Stored records
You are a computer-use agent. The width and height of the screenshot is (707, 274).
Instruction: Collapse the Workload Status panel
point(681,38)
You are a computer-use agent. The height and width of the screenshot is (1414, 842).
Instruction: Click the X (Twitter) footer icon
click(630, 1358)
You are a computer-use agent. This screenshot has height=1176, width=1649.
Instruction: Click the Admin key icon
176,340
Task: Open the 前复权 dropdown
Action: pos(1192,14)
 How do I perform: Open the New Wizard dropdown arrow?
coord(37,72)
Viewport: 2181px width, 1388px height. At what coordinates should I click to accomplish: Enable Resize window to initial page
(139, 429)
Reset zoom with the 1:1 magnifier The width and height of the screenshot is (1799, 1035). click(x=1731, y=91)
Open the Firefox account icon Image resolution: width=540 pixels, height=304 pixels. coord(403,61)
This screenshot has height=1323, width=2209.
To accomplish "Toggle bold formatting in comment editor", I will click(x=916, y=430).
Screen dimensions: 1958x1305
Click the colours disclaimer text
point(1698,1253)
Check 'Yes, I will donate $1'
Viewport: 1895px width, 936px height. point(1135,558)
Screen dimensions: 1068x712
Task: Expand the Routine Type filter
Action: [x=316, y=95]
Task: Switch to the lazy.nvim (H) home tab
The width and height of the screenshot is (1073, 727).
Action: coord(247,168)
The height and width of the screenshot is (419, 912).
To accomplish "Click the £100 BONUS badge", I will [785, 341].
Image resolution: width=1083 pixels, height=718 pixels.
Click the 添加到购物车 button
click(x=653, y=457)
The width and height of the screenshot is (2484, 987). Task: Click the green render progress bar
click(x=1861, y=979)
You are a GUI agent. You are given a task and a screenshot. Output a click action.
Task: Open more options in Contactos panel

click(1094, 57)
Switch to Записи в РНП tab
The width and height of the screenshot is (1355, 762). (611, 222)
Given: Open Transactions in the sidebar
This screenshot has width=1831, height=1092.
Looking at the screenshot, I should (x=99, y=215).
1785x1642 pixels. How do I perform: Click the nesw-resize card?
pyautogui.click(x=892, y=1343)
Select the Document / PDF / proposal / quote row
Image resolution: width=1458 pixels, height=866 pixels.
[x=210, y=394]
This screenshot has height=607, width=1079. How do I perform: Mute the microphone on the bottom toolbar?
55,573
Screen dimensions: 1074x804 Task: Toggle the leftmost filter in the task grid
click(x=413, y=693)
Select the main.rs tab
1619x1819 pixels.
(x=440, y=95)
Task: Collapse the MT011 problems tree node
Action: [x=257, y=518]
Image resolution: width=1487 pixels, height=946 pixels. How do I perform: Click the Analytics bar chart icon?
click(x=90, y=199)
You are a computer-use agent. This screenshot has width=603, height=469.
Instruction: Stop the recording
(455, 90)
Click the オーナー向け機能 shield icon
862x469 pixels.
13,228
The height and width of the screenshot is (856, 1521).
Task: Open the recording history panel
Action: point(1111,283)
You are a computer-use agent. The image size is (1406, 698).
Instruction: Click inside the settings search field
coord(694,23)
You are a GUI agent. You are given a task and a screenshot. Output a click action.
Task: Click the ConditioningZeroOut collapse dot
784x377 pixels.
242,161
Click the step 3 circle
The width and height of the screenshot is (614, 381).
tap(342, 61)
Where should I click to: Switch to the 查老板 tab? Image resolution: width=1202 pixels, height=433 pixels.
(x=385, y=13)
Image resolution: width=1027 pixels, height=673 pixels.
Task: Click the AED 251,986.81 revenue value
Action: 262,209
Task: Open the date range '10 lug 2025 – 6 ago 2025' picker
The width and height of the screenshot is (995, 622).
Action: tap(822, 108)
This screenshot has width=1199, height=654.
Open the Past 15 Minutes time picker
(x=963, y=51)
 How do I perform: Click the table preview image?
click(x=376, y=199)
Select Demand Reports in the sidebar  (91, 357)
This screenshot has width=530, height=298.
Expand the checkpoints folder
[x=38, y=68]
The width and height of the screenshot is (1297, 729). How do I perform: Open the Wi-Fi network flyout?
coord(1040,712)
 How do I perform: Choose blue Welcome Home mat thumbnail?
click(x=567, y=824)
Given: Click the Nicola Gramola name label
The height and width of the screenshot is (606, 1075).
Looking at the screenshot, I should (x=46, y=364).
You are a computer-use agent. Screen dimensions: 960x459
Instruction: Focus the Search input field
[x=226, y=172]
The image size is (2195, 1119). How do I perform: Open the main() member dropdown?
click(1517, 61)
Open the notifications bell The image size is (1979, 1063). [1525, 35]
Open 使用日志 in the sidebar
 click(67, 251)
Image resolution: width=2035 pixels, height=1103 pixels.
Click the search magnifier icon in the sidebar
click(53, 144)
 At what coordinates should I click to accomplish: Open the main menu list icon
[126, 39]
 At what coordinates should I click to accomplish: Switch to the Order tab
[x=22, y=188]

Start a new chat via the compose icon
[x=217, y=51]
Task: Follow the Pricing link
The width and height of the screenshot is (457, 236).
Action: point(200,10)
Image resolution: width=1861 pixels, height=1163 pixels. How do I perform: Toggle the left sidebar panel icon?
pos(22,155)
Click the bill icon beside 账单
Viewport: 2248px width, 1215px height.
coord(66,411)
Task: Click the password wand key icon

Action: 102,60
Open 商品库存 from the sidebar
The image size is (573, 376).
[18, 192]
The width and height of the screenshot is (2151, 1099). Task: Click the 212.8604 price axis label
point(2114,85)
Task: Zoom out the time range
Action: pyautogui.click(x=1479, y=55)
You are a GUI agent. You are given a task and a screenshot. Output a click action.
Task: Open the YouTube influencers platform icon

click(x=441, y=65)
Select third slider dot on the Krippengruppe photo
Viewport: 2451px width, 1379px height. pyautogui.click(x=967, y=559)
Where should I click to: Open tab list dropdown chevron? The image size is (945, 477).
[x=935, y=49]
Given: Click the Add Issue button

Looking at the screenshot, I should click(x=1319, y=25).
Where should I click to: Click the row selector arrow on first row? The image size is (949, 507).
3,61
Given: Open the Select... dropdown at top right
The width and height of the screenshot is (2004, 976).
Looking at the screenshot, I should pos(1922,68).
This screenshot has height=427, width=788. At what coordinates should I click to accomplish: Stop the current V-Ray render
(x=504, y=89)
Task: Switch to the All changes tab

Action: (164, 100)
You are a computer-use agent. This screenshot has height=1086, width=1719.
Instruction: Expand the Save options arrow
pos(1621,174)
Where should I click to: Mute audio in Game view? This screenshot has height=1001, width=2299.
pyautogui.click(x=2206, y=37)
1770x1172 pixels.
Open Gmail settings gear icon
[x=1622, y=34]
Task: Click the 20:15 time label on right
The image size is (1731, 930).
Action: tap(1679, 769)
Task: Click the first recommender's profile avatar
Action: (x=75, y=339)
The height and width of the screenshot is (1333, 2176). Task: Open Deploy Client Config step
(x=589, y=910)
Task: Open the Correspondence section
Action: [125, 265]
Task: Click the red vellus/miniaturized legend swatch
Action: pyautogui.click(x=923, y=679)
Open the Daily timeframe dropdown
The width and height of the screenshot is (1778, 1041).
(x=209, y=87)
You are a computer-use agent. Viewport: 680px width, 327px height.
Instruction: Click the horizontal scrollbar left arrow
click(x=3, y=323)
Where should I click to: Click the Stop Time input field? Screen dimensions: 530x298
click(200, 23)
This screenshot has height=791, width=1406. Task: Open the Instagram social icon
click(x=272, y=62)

**Problem**
Using the records above, list each line that includes "right".

**Reply to the task**
Given: Open the Select... dropdown at top right
Task: Click the 20:15 time label on right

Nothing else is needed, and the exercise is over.